▶ **Assignment**
Return the lines below that contain "picker".

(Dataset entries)
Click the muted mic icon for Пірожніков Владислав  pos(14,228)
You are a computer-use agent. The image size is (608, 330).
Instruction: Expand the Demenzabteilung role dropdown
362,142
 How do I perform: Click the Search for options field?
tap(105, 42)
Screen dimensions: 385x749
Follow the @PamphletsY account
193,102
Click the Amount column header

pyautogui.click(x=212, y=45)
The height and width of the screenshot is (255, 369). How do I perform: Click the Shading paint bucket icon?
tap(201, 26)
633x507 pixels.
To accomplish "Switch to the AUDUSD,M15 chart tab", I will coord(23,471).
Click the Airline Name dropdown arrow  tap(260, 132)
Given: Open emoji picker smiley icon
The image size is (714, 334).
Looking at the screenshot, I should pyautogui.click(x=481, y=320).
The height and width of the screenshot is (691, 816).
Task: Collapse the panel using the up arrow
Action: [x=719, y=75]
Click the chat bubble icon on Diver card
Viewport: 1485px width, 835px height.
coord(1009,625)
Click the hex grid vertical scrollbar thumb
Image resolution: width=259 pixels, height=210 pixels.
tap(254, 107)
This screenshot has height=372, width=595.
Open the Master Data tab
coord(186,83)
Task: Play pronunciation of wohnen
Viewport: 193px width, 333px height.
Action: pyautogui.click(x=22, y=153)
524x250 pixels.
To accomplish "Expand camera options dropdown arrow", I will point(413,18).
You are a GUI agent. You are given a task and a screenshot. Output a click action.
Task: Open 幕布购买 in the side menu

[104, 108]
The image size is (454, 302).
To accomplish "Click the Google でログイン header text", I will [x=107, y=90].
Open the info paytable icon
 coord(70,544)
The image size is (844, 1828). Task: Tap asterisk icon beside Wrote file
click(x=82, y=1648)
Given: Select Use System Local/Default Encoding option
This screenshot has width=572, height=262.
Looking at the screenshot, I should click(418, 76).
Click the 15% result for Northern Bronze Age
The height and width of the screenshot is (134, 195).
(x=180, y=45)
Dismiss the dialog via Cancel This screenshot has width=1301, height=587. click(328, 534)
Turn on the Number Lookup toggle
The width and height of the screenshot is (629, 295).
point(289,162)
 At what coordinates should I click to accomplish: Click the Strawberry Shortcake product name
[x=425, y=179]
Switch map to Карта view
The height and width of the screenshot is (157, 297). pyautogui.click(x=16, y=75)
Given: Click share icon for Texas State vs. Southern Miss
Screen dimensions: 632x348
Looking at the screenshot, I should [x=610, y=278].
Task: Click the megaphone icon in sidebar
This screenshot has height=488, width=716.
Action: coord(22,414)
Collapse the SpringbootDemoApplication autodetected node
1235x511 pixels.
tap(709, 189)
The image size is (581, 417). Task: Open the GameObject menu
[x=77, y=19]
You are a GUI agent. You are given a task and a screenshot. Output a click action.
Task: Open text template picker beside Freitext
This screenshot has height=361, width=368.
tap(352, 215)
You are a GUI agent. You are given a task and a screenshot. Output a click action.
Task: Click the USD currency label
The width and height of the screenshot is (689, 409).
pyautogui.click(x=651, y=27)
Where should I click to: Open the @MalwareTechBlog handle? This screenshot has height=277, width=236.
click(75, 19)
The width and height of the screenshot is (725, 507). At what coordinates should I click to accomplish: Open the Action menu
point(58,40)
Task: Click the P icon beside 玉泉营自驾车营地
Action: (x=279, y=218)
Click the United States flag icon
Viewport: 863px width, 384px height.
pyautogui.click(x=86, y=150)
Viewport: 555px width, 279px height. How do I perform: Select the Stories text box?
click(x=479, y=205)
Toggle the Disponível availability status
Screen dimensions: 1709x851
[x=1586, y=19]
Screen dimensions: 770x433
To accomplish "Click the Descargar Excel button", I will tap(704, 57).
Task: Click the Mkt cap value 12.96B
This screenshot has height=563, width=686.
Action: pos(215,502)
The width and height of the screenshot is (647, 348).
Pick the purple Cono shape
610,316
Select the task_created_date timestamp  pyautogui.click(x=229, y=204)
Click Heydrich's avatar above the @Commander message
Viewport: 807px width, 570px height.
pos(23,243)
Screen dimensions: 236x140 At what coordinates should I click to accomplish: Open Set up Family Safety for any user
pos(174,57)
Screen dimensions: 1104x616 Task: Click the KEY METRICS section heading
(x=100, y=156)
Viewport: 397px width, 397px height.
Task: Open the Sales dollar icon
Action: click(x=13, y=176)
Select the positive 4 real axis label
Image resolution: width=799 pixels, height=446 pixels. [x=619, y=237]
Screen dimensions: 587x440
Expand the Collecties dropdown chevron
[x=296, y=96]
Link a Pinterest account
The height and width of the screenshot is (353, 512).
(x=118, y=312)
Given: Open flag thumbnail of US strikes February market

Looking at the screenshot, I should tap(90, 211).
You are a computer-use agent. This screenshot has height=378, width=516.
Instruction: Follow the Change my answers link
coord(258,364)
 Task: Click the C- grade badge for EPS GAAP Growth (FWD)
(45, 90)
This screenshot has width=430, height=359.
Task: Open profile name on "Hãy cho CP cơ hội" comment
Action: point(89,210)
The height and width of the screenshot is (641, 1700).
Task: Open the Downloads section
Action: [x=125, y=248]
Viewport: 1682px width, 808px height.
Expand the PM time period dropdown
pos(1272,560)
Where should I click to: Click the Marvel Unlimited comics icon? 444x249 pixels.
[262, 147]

▶ **Written solution**
Given: Open emoji picker smiley icon
Task: Open text template picker beside Freitext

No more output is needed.